Milleti hiç mi kirli bir tuzağa çekmek isteyen yok?
* *
Murat Kurum: İmar barışında hedefe ulaşıldı: Devletin kasasına 25 milyar 592 milyon TL girdi.
Merhaba diyoruz ölü teyzelerimize çocuklar
merhaba diyor o şiirlerimizin eşikleri*
* *
Recep Tayyip Erdoğan adlı bir siyasetçinin arşivden konuşmalarına rastlıyorum:
(Bingöl depremi sonrası)
“Buna ihmal denmez. İhalelerin şartlarına uyulmamıştır. Kontrolü iyi yapılmamıştır. Zemin etütleri iyi yapılmamıştır.

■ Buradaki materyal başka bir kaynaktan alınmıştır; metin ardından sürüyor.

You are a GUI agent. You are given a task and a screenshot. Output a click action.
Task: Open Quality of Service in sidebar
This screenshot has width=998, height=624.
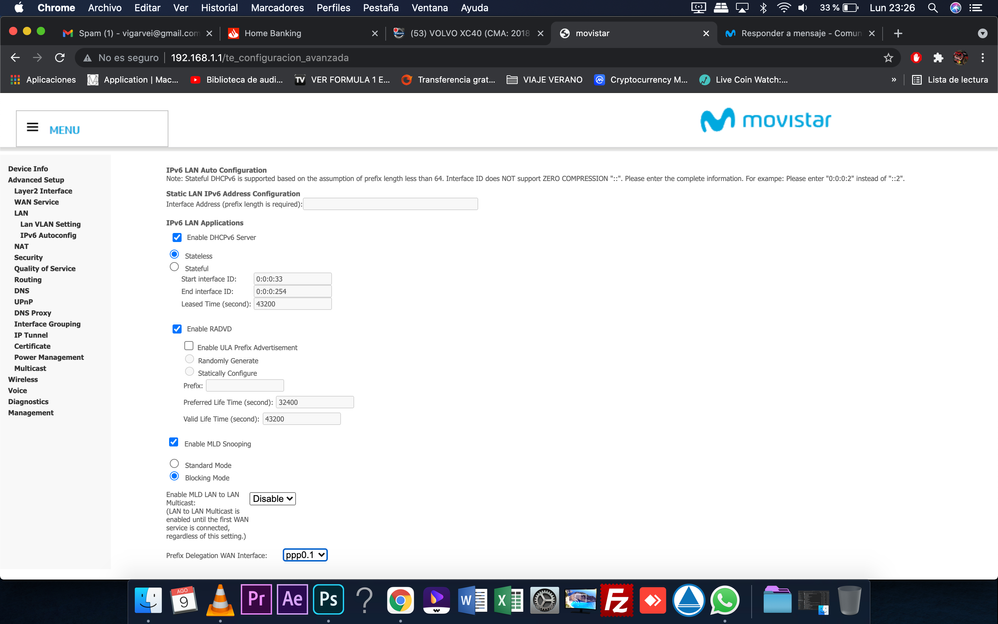44,269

Malzemeden çalınmıştır.” (2003)
|
“Deprem değil bina öldürür. Depremle yaşamayı öğrenmemiz ve buna göre tedbirler almamız gerekiyor.” (17 Ağustos 2013)
|
“Burası Tayyip Erdoğan’ın sarayı değil milletin sarayı. Millet burada ağırlanacak.” (3 Aralık 2014)
|
“Her fırsatta tekrarladığımız, deprem öldürmez bina öldürür gerçeğine uygun şekilde, 81 ilimizin tamamında riskli binaları belirliyor ve dönüşüme tabi tutuyoruz.” (26 Kasım 2021)
|
Geçmişteki acı tecrübelerin ışığında yaptığımız hazırlıklarla, hamdolsun artık hiçbir afette vatandaşlarımızın ’nerede bu devlet?’ diyen feryadını duymuyoruz. (12 Kasım 2022)
demek bir de devletin başında olsa, muasır medeniyet seviyesinin üzerine çıkmamız işten olmayacak. Parti falan kursa da oy versek.
* *
“Otizmliye sıra gelene kadaaaar”
* *
Gaziantep'in Nizip ilçesinde yıkılan bir binanın enkazında kalan Eylül Kılıç, AFAD, UMKE, 112 Acil Sağlık, Polis ve Jandarma ekipleri tarafından 146. saatte kurtarıldı haberine aileden yalanlama geldi: “AFAD o sırada mışıl mışıl uykusundaydı. UMKE hiç yoktu zaten. Eylül'ümü Suriyeli İşçi Halil kurtardı. Siz değil.”
Mehmet Akif Ersoy’u bir video ve başka birinci ağız desteklemiş oldu. İşte: “güvercinde bir ses ablamda bir ses orta çağda bir ses”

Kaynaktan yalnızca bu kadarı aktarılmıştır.